Barter permits additional sales at one's normal retail price or carrying cost. Barter sales are an increment over and above cash sales, usually not amounting to more than 10-15 percent of total business. To take advantage of barter, a firm must have spare capacity to take on additional sales.

As an example, take a business owner who does a good deal of business-related entertaining. He joins a barter exchange and notes that several restaurants are members. Other things being equal, he has an incentive to switch his business to the barter restaurants because (a) he won't have to reduce his cash flow (out of his cash sales) for this business expense, but instead, (b) he can finance this expense out of his additional barter sales. Members of the barter exchange, in other words, go out of their way to deal with other members, because they are able to pay for things they buy out of extra sales and not out of their cash, which stays in the till.

As another example, take a business that is carrying obsolete inventory in its warehouse. Rather than liquidate this unproductive asset for cash at a liquidation price of a few cents on the dollar, it can sell the inventory to a barter company for a price in barter credits close to carrying cost or book value. It can then use these barter credits to purchase valuable products or services form the barter company.

Barter aids the businessman who has reached a certain level of cash sales and still has the capacity to expand output; or who has excess inventory or unproductive assets. Few and fortunate, indeed, are the business people who, having made an investment in plant and equipment, find themselves operating at full or over-full capacity. For most firms, spare capacity and obsolescent or unused inventory are a normal occurrence, with a powerful economic plus: they permit additional sales at relatively low incremental cost. Barter permits a firm, and the economy at large, to capitalize unproductive assets and spare capacity, instead of allowing such assets to lie dormant.

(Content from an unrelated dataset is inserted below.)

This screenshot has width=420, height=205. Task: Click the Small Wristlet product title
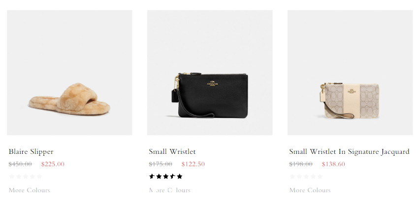tap(172, 151)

As a method of marketing one's product or service, or exchanging unwanted assets, barter has the advantage of recovering a significant amount of incremental revenue that might otherwise has been foregone.

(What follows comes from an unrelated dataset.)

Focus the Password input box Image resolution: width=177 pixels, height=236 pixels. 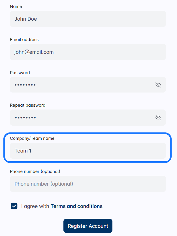82,85
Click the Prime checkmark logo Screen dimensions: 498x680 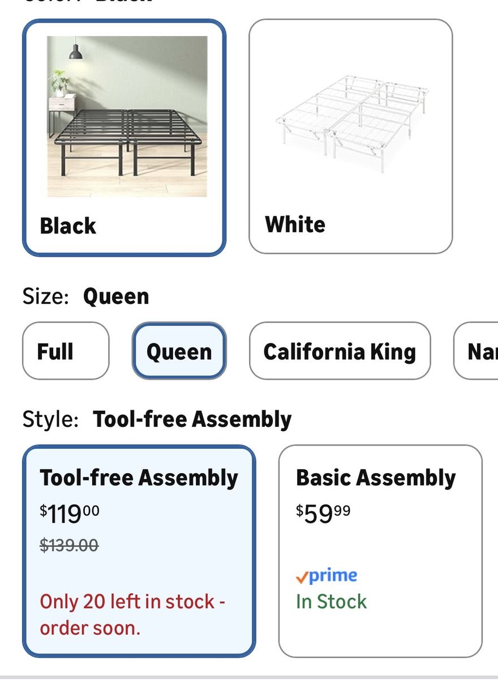(x=302, y=577)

Examples are the printer, with large sunk costs in equipment, but relatively low cost of additional output; the hotel rooms unfilled; the dentist with time to take more patients; the radio or television station with unsold advertising. These firms are foregoing income from their unused capacity. If shown how to stimulate addition sales through barter, they have a strong incentive to make those sales as long as they can cover their costs.

As long as incremental revenue exceeds incremental cost, it will profit a firm to engage in barter exchange. The barter company's commission and other charges must be included in the cost calculation, but these charges are normally not a deterrent to barter. Indeed, the largest cost a firm can experience is the foregone income by not selling in barter. In many cases, firms might find it profitable to pay an even higher commission in order to have the opportunity to reap additional profits through a barter exchange.

The economic advantages of barter can be seen by comparing a firm's position before and after barter.

We see that:

  • barter results in additional revenue, hence added profit;
  • barter enables a firm to conserve its cash, resulting in better liquidity and a saving equal to the ongoing cost of money.

In the final analysis, the most advantageous way for business people to finance their purchases is through additional sales of their own product or unwanted assets. The success of commercial barter lies in stimulating these additional sales, while conserving cash.